HolyCoast: Cameron's Burial Find is Old News
Follow RickMoore on Twitter

Monday, February 26, 2007

Cameron's Burial Find is Old News

The Discovery Channel will be running a special next week in which filmaker James Cameron claims to have discovered the burial place of Jesus, his wife Mary, and his son Judah. You can imagine that if true, this would turn Christianity on its ear.

Although the initial stories made it sound like this was a new discovery, in fact these burial items were discovered in 1980. You're right to be skeptical:
In 1996, when the BBC aired a short documentary on the same subject, archaeologists challenged the claims. Amos Kloner, the first archaeologist to examine the site, said the idea fails to hold up by archaeological standards but makes for profitable television.

"They just want to get money for it," Kloner said.

The claims have raised the ire of Christian leaders in the Holy Land.

"The historical, religious and archaeological evidence show that the place where Christ was buried is the Church of the Resurrection," said Attallah Hana, a Greek Orthodox clergyman in Jerusalem. The documentary, he said, "contradicts the religious principles and the historic and spiritual principles that we hold tightly to."

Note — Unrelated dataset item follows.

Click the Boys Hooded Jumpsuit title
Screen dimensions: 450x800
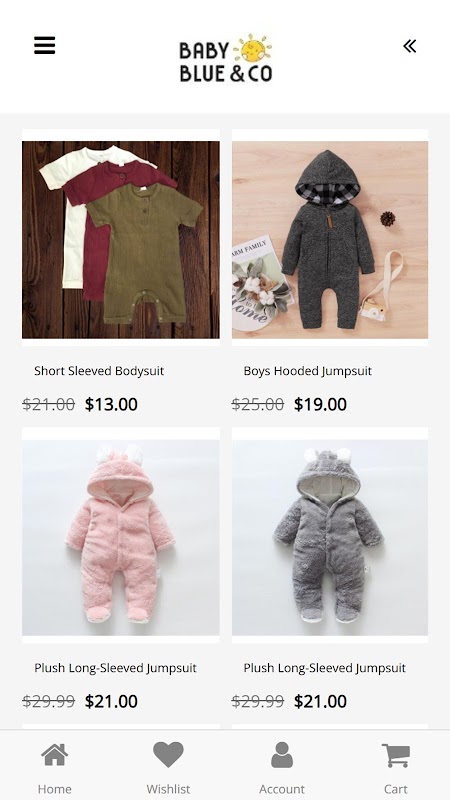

Stephen Pfann, a biblical scholar at the University of the Holy Land in Jerusalem who was interviewed in the documentary, said the film's hypothesis holds little weight.

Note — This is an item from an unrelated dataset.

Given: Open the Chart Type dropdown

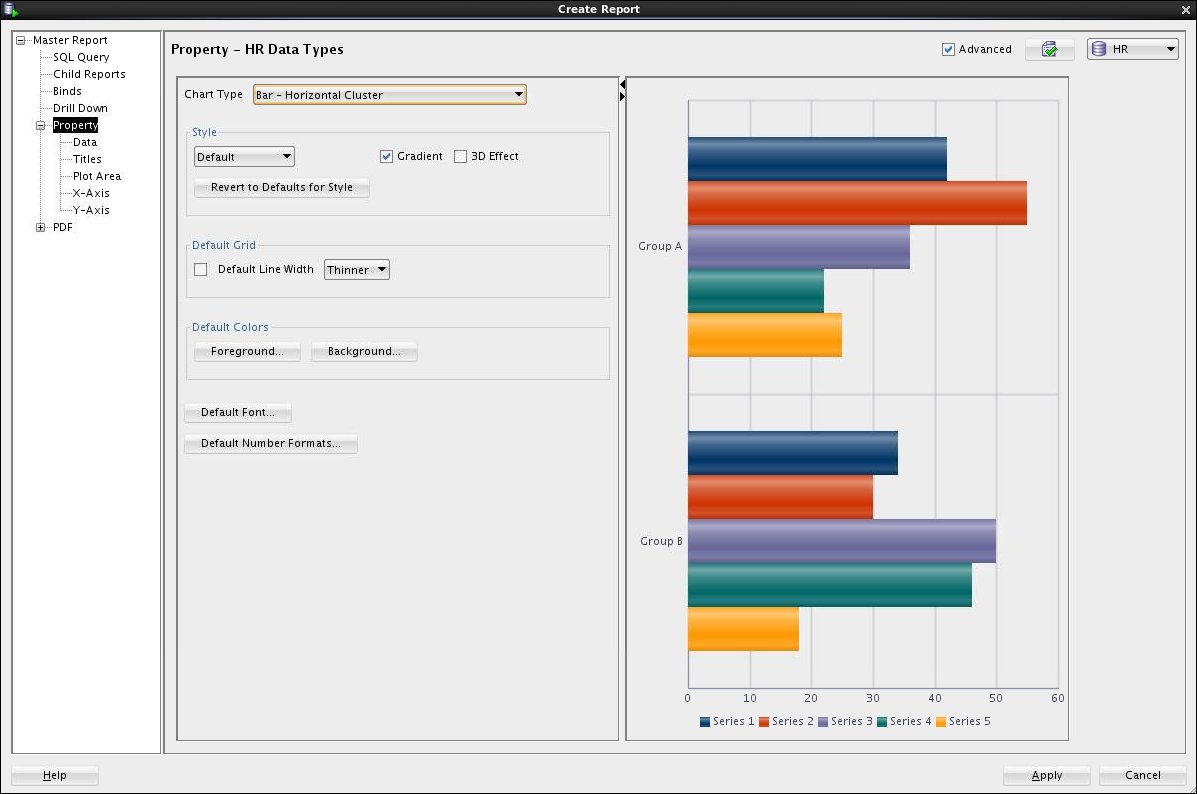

"I don't think that Christians are going to buy into this," Pfann said. "But skeptics, in general, would like to see something that pokes holes into the story that so many people hold dear."

"How possible is it?" Pfann said. "On a scale of one through 10 — 10 being completely possible — it's probably a one, maybe a one and a half."

Pfann is even unsure that the name "Jesus" on the caskets was read correctly. He thinks it's more likely the name "Hanun."

Kloner also said the filmmakers' assertions are false.

"It was an ordinary middle-class Jerusalem burial cave," Kloner said. "The names on the caskets are the most common names found among Jews at the time."

Archaeologists also balk at the filmmaker's claim that the James Ossuary — the center of a famous antiquities fraud in Israel — might have originated from the same cave. In 2005, Israel charged five suspects with forgery in connection with the infamous bone box.

It's "Al Capone's Vault" all over again.